Abdoul nous parle également de sa pratique professionnelle. En plus de donner le cours de sport les jeudis du mois d’avril à octobre à l’EMS les mouilles, il donne des cours à l’école de la Caroline tous les dimanches. Il a aussi suivi deux formations, une pour devenir coach sportif et l’autre pour se perfectionner en rééducation pour sénior.
Il termine cette partie de l’entretien en nous faisant part de son ambition de créer une salle de sport intergénérationnelle et de ses connaissances du réseau associatif. Il est actuellement à la recherche de fonds pour que son nouveau projet puisse voir le jour.
« Si j’arrive pas grâce à l’aide du crowdfunding, je regarderai via l’association easydor ou toutes les structures qui œuvrent pour que les jeunes puissent faire de bons projets. »
Nous continuons l’entretien en posant des questions à Abdoul sur sa vision des jeunes de son association.
Abdoul nous parle d’eux en utilisant le terme ses « frères », nous l’avons questionné à ce sujet et il nous a répondu :
« C’est des petits frères que ma mère ne m’a pas donné. »
Il nous explique qu’il les considère comme ses petits frères. Ils partagent beaucoup de moments ensembles et il essaye de leur transmettre des valeurs. Il affiche un regard fier lorsqu’il nous parle de l’évolution de ces jeunes. Avant, le voisinage les voyaient comme des « galériens » pour reprendre son terme. Il nous donne sa définition.
« Les galériens, ils n’ont pas école, pas de travail, pas de projection dans la vie. »
« J’ai pris les plus mauvais, comme on dit et on a bossé, on a tous grandi ensemble. »
Maintenant un de ces jeunes est boxeur professionnel, deux autres ont repris leurs études en droit, un autre a repris ses études en management, un en communication et deux autre ont obtenu leur diplômes en génie civil. Abdoul continue ce projet intergénérationnel avec les mêmes jeunes depuis trois ans, il n’en a pas repris de nouveaux.
Abdoul s’est construit à travers le sport.
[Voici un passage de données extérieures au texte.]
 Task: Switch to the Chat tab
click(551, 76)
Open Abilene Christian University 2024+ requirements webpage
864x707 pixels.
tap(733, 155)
Il a développé le projet intergénérationnel mais y voit également un moyen pour devenir un entrepreneur.
BUPP
« Tout ce que t’essayes de faire en tant que TSHM, c’est de faire en sorte de créer des rencontres. »
Avant de rencontrer Abdoul et ses jeunes, nous avons rencontré les TSHM du BUPP. Lors de cette rencontre, nous avons cherché à comprendre leur rôle et les outils qui leur permettent de soutenir des jeunes comme Abdoul. Comment établissent-ils le lien et comment accompagnent-ils les jeunes dans des projets ?
Nous avons posé des questions générales à Gil, notre premier professionnel rencontré, au chalet du BUPP, à propos du projet.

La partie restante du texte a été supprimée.